Is Mountain Valley Spring Water still a safe choice?
Independent testing lists it with no detectable PFAS, and glass packaging removes the microplastics question. However, a class action filed in August 2025 alleges July 2025 testing found arsenic, uranium, bromoform and cadmium — all below FDA enforceable limits but above zero-goal targets. The case concerns marketing claims rather than a safety violation, and the allegations are unproven.
Is glass or plastic bottled water safer?
Glass is generally safer. Plastic bottles can shed microplastics, particularly when heated or stored long-term. Glass and carton packaging avoid this entirely. Cartons also weigh less and have a lower shipping footprint.
Does bottled water have PFAS?
Some does. Consumer Reports found measurable PFAS in several popular brands in 2020. However, the FDA’s April 2025 survey of 197 bottled water products found none exceeding EPA limits, so the category complies with enforceable standards.
Is bottled water safer than tap water?
Not necessarily. US municipal tap water is tested more frequently and is subject to enforceable federal standards, while bottled water is regulated by the FDA as a food product. A certified home filter typically produces cleaner water than bottled at a fraction of the cost.
Why do spring waters test higher for PFAS than purified?
Spring water is bottled close to its natural state, so PFAS present in the aquifer travels into the bottle. Purified water goes through reverse osmosis or distillation, which strips most PFAS out. The less-processed product is, on this measure, the less filtered one.
Does European bottled water face stricter rules?

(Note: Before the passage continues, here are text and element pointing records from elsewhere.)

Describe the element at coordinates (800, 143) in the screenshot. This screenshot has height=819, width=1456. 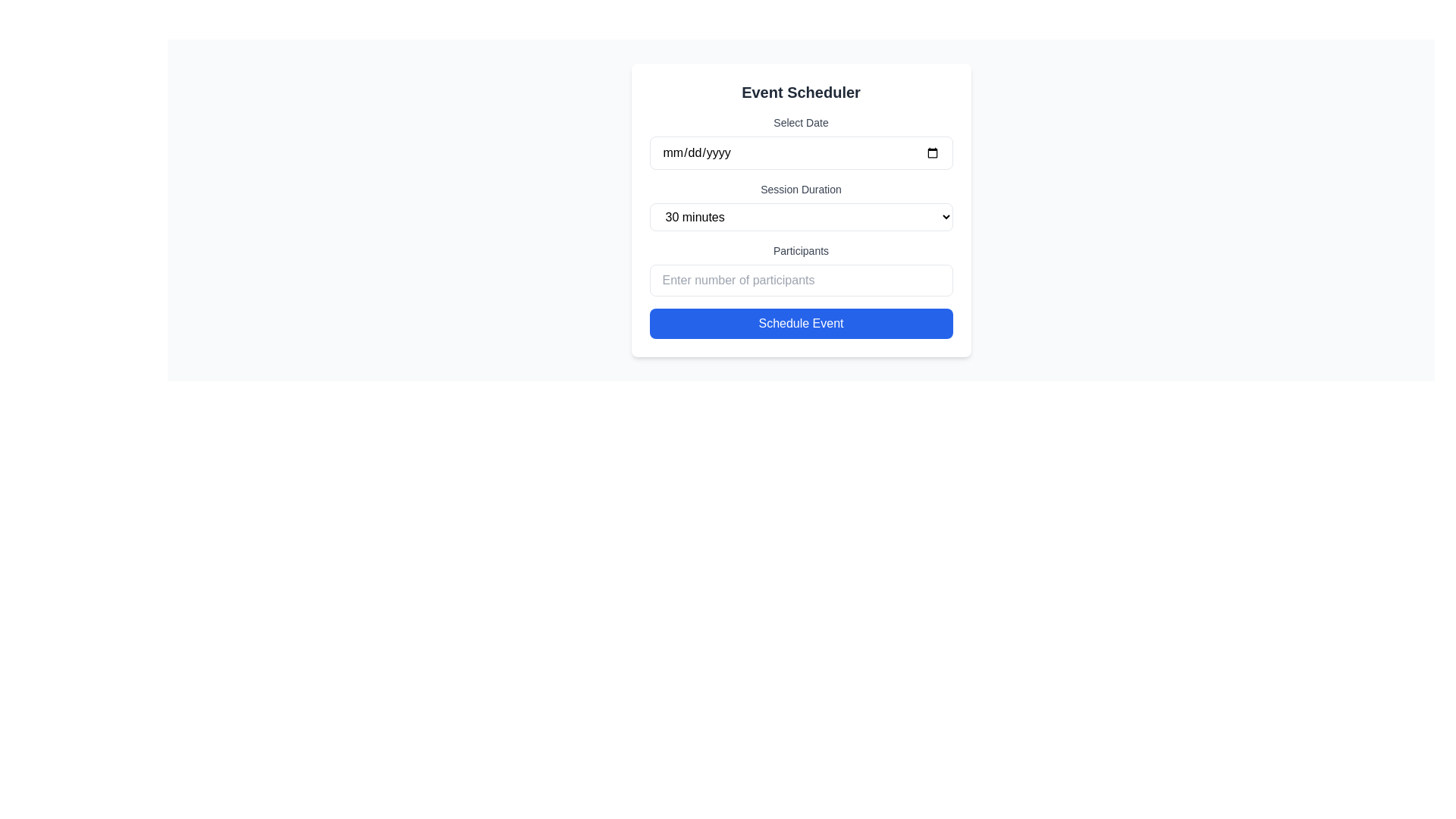
I see `the date input field labeled 'Select Date' with the placeholder 'mm/dd/yyyy' positioned below 'Event Scheduler'` at that location.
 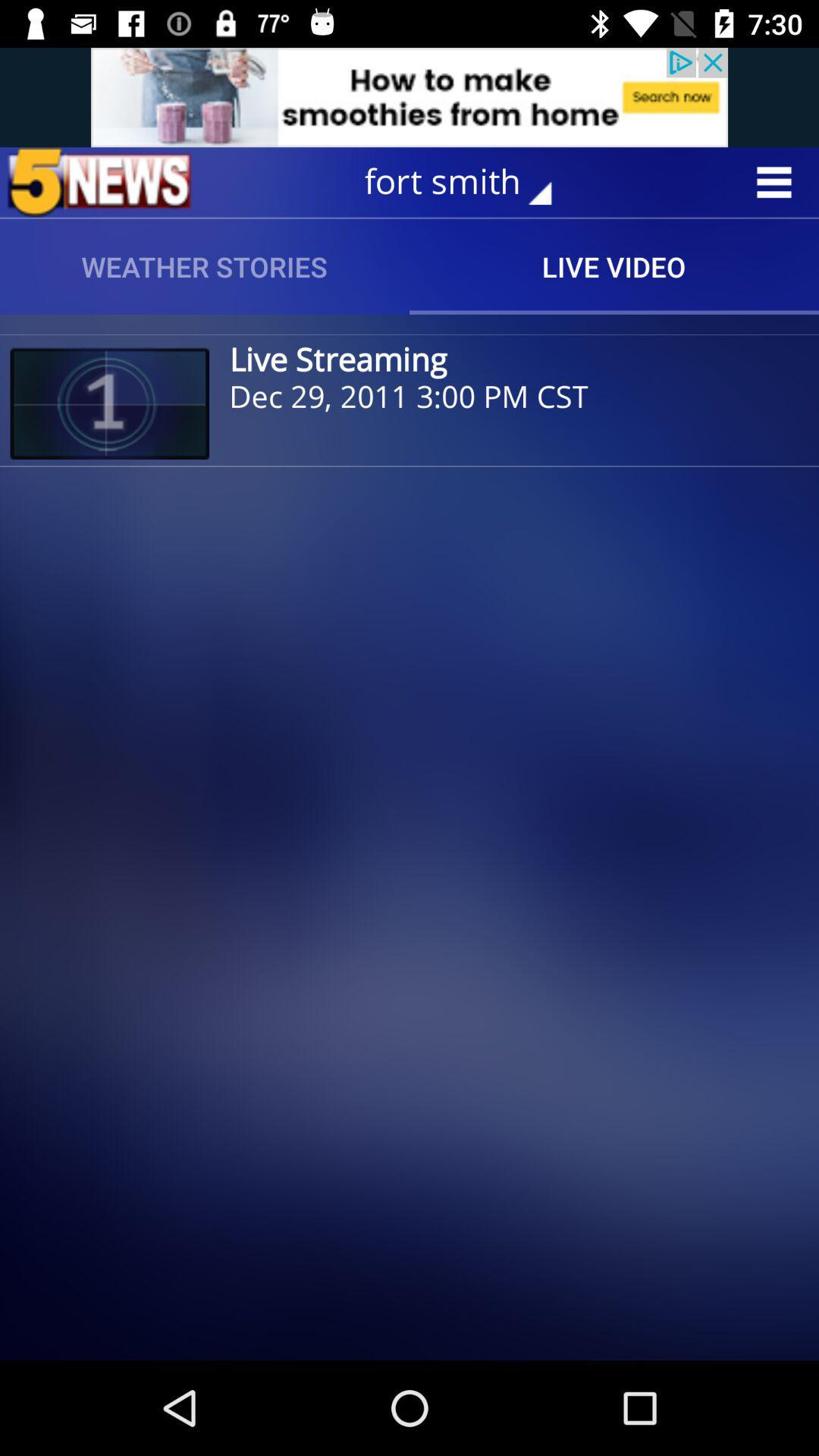 What do you see at coordinates (410, 96) in the screenshot?
I see `click advertisement` at bounding box center [410, 96].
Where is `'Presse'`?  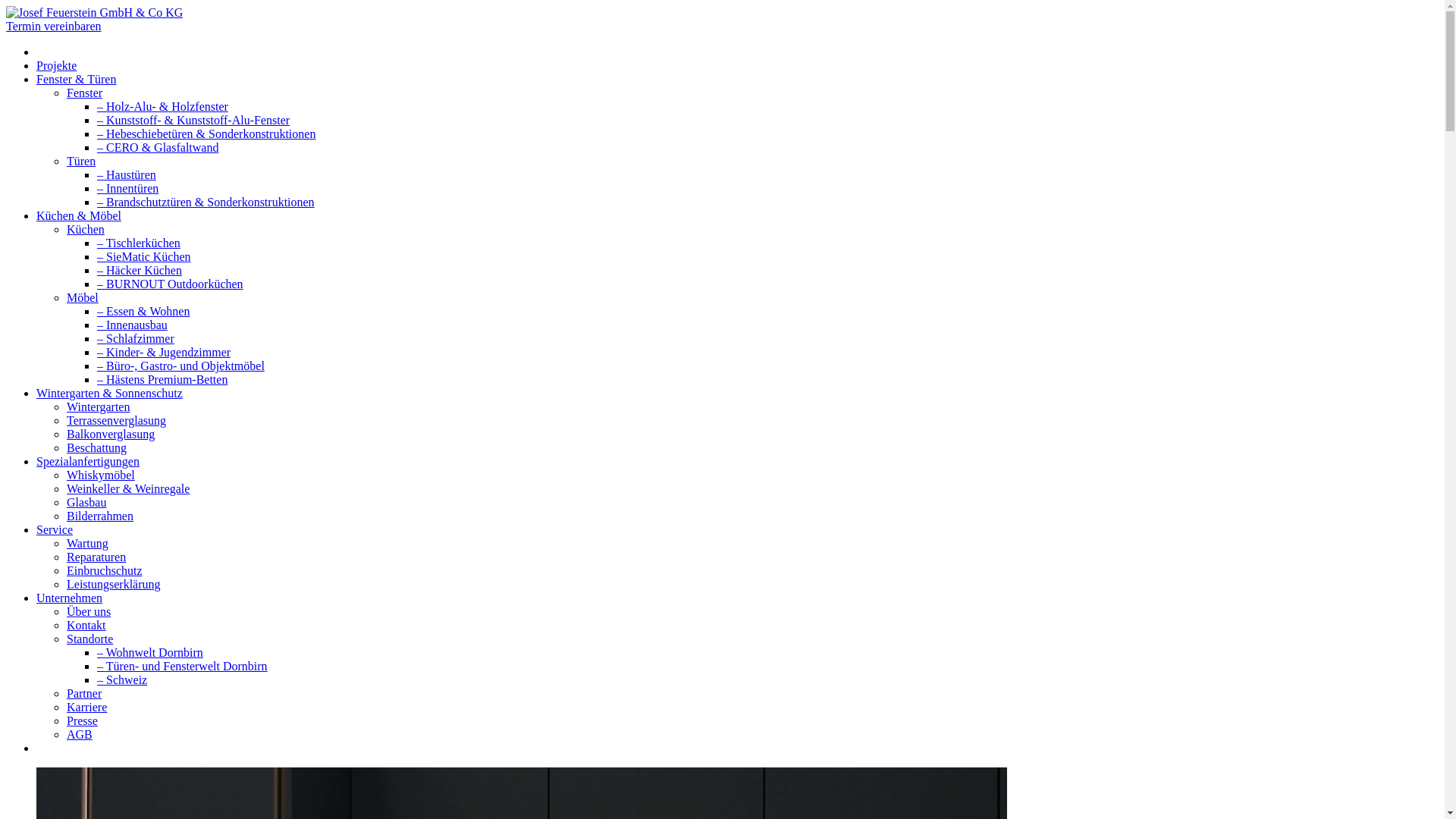
'Presse' is located at coordinates (81, 720).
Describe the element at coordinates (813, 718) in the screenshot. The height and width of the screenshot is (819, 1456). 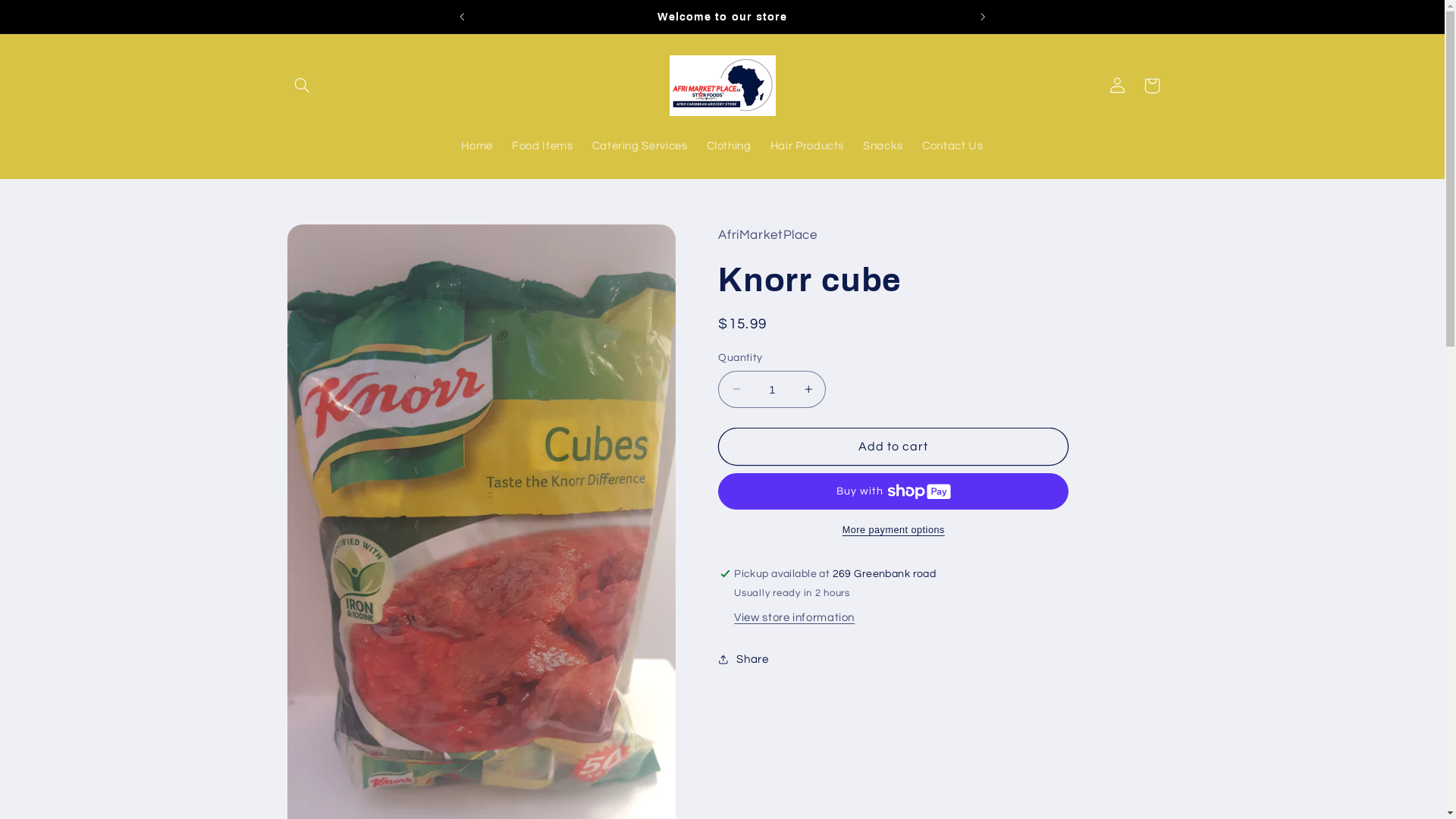
I see `'https://www.afrimarketplace.ca/products/knorr-cube'` at that location.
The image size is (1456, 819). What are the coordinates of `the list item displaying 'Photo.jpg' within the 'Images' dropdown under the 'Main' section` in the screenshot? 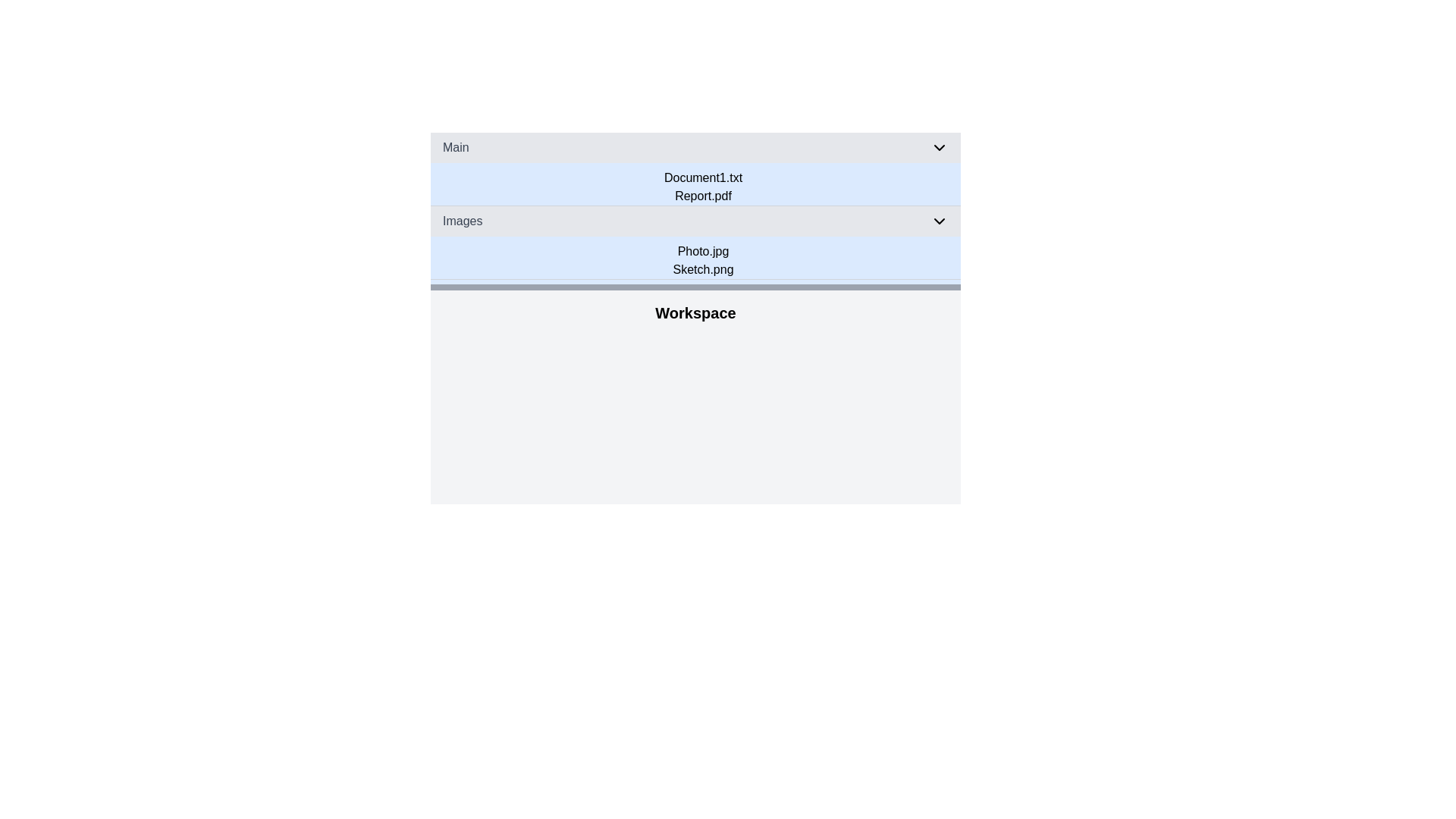 It's located at (702, 250).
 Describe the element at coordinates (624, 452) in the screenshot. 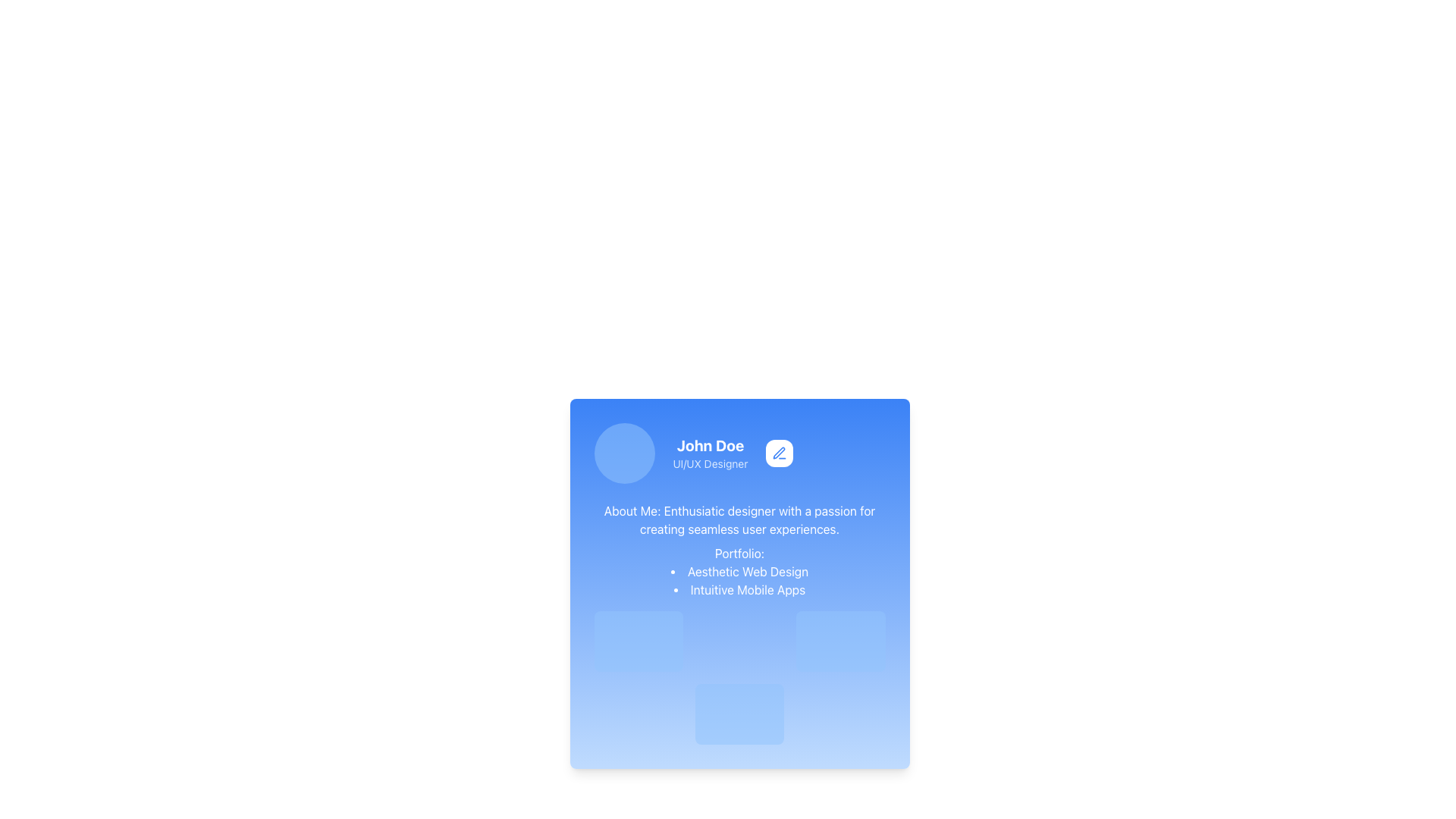

I see `the Image Placeholder, which serves as a visual representation for a user profile picture` at that location.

Yes, on source purity. European natural mineral waters like Evian, San Pellegrino and Gerolsteiner must come from a protected, officially recognised source with stable composition, and cannot be chemically treated. US bottled water is regulated by the FDA as a food product.
Related Reading
- Best Bottled Water to Drink — the broader ranking by taste, minerals and value
- Bottled Water Brands & PFAS — Every Major Brand Ranked
- Mountain Valley: PFAS Data & the 2025 Class Action
- Does Fiji Water Have PFAS?
- Does Evian Have PFAS?
- Does Essentia Water Have PFAS?
- Best Mineral Water to Drink — TDS and Minerals Compared
- Which PFAS Filter Format Is Right for You?
References & Sources
- Consumer Reports — bottled water PFAS testing (2020), 47 products, 30 PFAS compounds
- FDA — bottled water PFAS survey (April 2025), 197 products
- EPA — PFAS National Primary Drinking Water Regulation (April 2024); Maximum Contaminant Level Goals
- Environmental Working Group — 1 ppt precautionary guideline
- Nadel v. Primo Water Corporation et al — class action complaint, S.D. Florida, filed 11 August 2025
- Gerolsteiner, San Pellegrino, Perrier, Evian and Acqua Panna — official source mineral analyses
The Bottom Line
The honest ranking looks different from most “safest bottled water” lists, because most of those brands have never been tested. Essentia at 0.2 ppt and San Pellegrino at 0.31 ppt are the only bottled waters combining a published PFAS figure with a genuinely low one, and San Pellegrino comes in glass. Mountain Valley and Evian offer the strongest source transparency among still waters — though Mountain Valley now faces an unproven class action over its purity claims, and Evian’s microplastics rate high. Choose glass or carton over plastic, prefer brands with named protected sources, and treat “untested” as unknown rather than clean. And if safety is genuinely the priority rather than convenience, a certified home filter removes more PFAS than any brand switch and lets you verify the result.